| WORK TO BE COMPLETED |
Reproduce verbatim the lines of the material below, starting at the line with "Свернуть фильтр (386, 376)" and ending at the line with "Настенно-потолочный светильник Odeon Light Marsei 4824/4C", both inclusive; skip the rest.

───── THE INPUT ─────

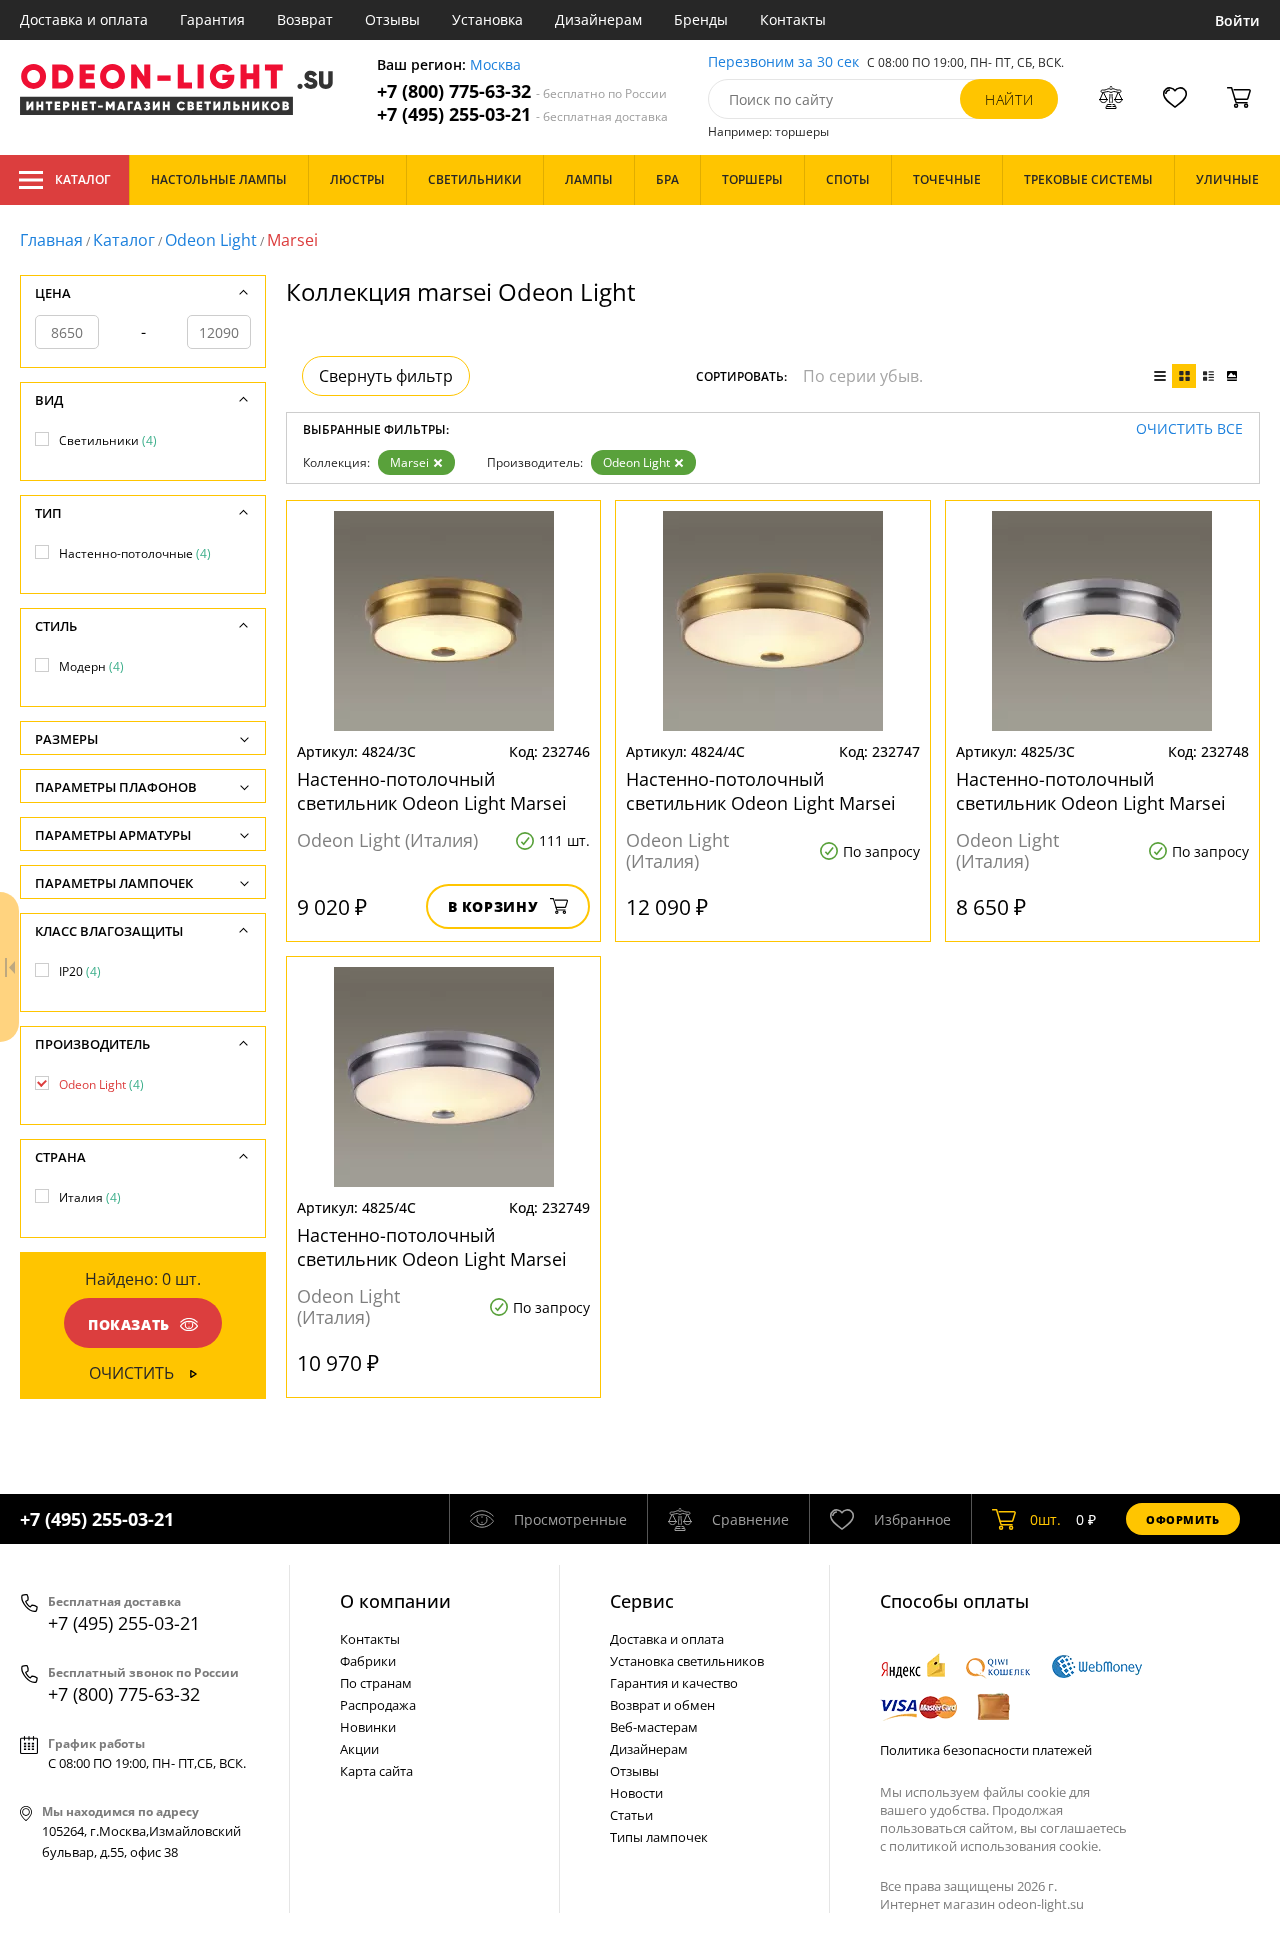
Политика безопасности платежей (986, 1750)
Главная (51, 240)
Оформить (1183, 1519)
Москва (495, 65)
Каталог (82, 179)
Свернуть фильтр (386, 376)
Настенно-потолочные (135, 553)
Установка (487, 19)
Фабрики (368, 1661)
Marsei (409, 462)
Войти (1237, 20)
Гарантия (212, 19)
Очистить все (1189, 429)
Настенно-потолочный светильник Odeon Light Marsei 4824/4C (761, 791)
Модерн (91, 666)
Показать (129, 1324)
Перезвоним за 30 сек (783, 62)
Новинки (368, 1727)
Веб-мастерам (654, 1727)
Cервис (642, 1601)
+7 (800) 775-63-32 (522, 91)
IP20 (80, 971)
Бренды (701, 19)
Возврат (305, 19)
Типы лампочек (659, 1837)
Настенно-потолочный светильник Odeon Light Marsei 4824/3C (432, 791)
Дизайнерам (598, 19)
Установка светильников (687, 1661)
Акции (359, 1749)
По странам (376, 1683)
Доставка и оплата (84, 19)
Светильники (108, 440)
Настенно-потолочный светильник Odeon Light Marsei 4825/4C (432, 1247)
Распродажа (378, 1705)
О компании (395, 1601)
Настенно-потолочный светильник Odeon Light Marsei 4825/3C (1091, 791)
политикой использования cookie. (995, 1846)
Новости (636, 1793)
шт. (1045, 1519)
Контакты (793, 19)
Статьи (631, 1815)
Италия (90, 1197)
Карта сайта (376, 1771)
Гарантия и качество (674, 1683)
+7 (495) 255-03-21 (522, 114)
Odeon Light (211, 240)
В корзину (493, 906)
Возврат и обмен (662, 1705)
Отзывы (392, 19)
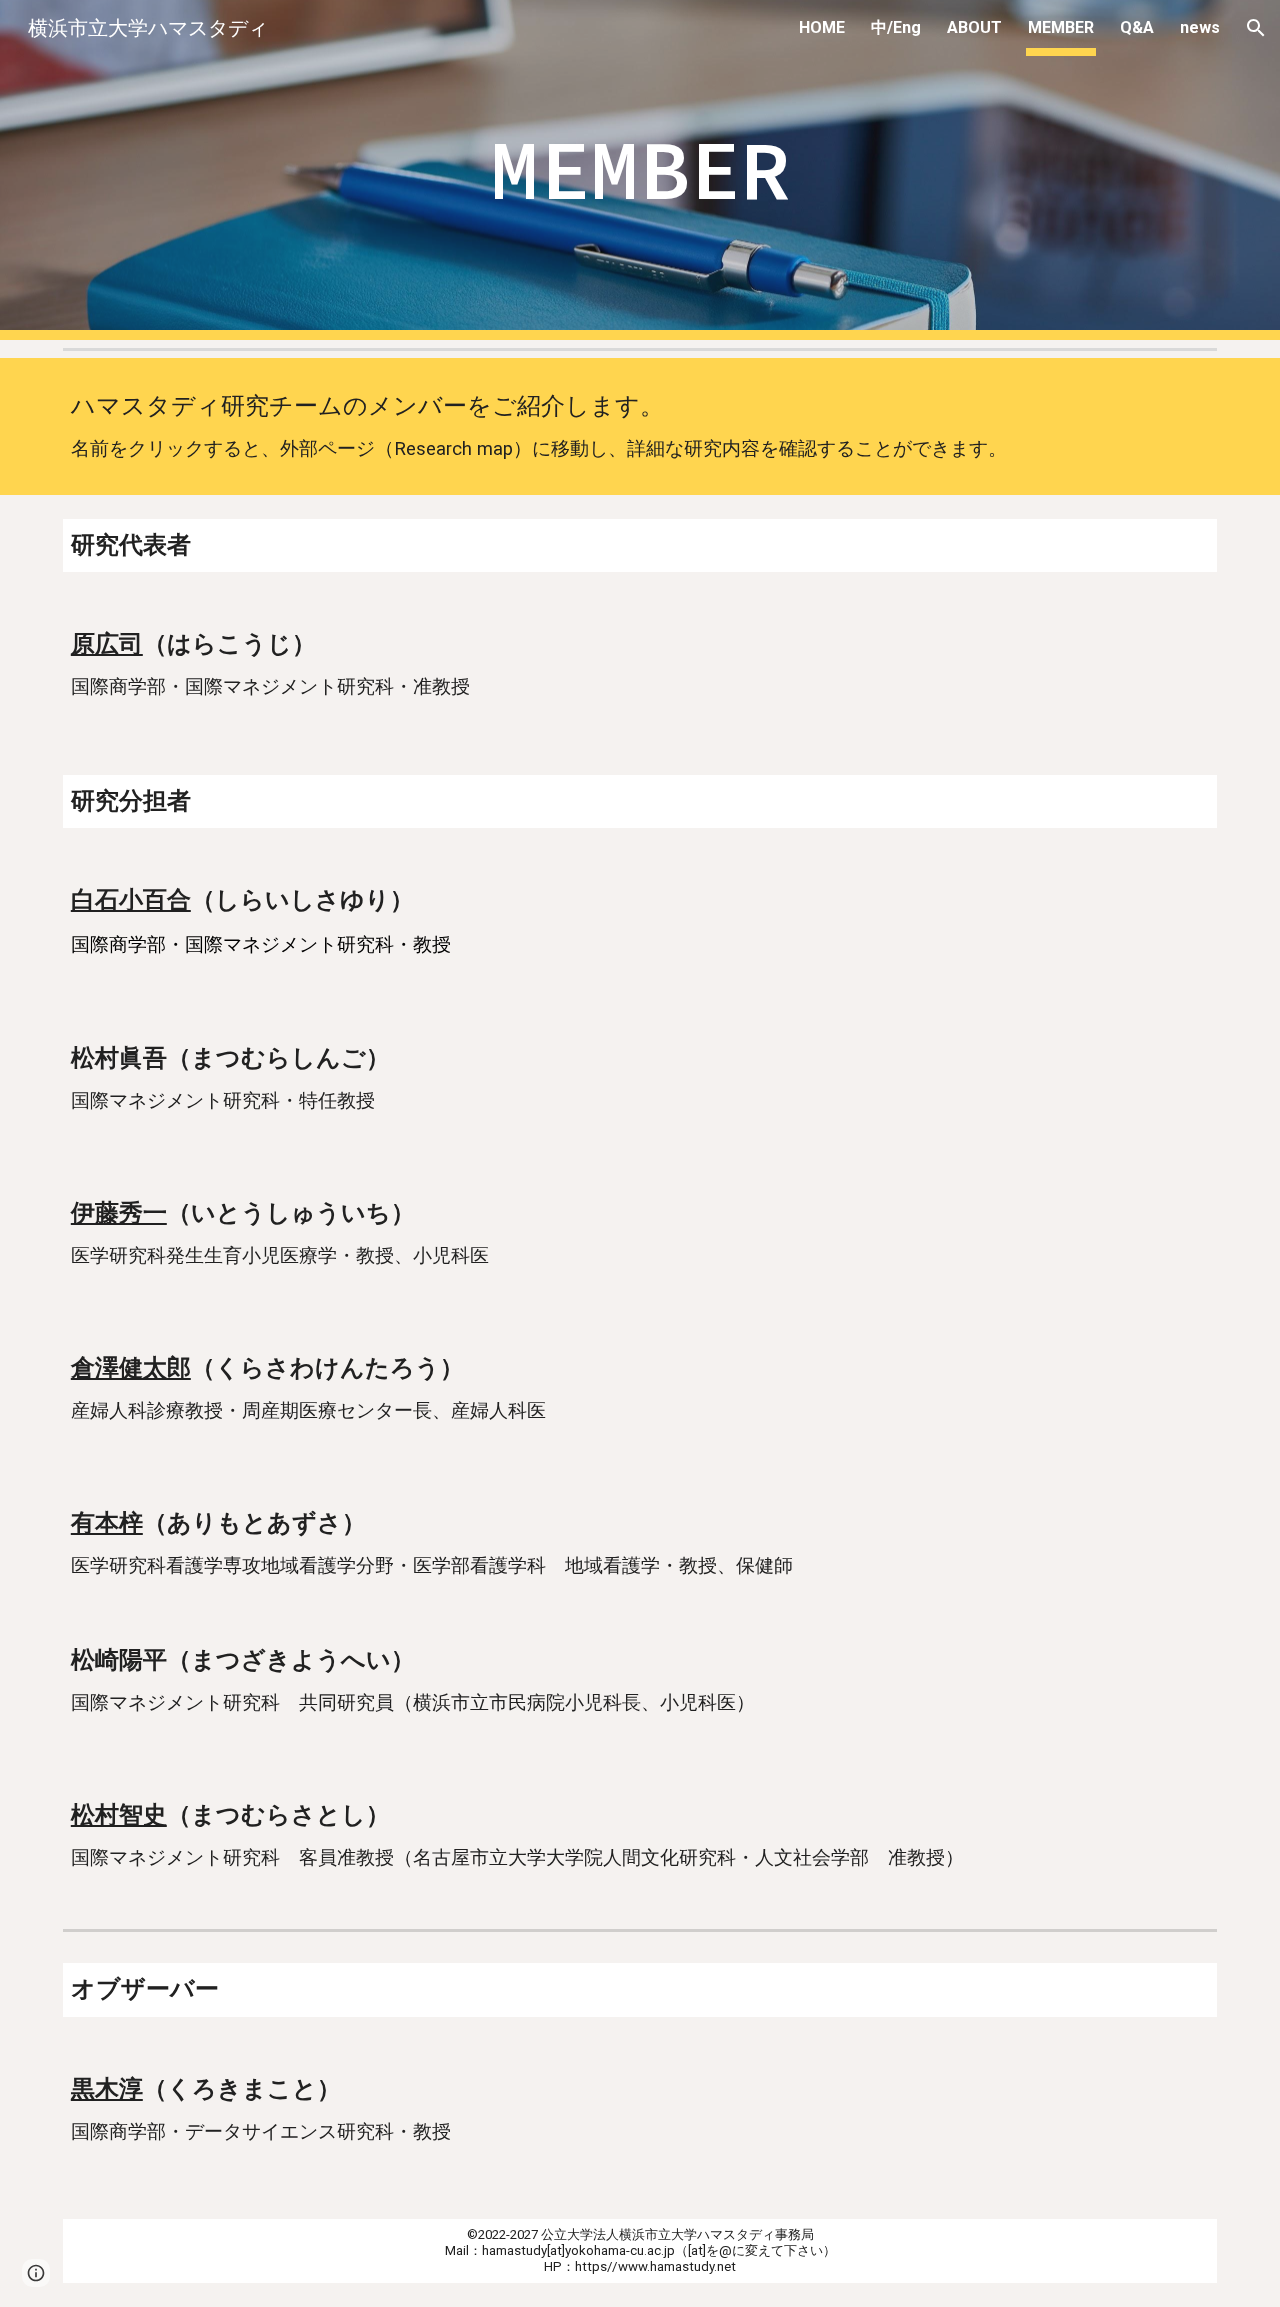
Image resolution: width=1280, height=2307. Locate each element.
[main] (640, 170)
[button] (1256, 28)
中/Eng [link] (896, 27)
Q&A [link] (1137, 27)
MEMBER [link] (1061, 27)
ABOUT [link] (974, 27)
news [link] (1200, 27)
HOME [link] (822, 27)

─────

| EXERCISE ANSWER |
Свернуть фильтр (386, 376)
Настенно-потолочные (135, 553)
Установка (487, 19)
Фабрики (368, 1661)
Marsei (409, 462)
Войти (1237, 20)
Гарантия (212, 19)
Очистить все (1189, 429)
Настенно-потолочный светильник Odeon Light Marsei 4824/4C (761, 791)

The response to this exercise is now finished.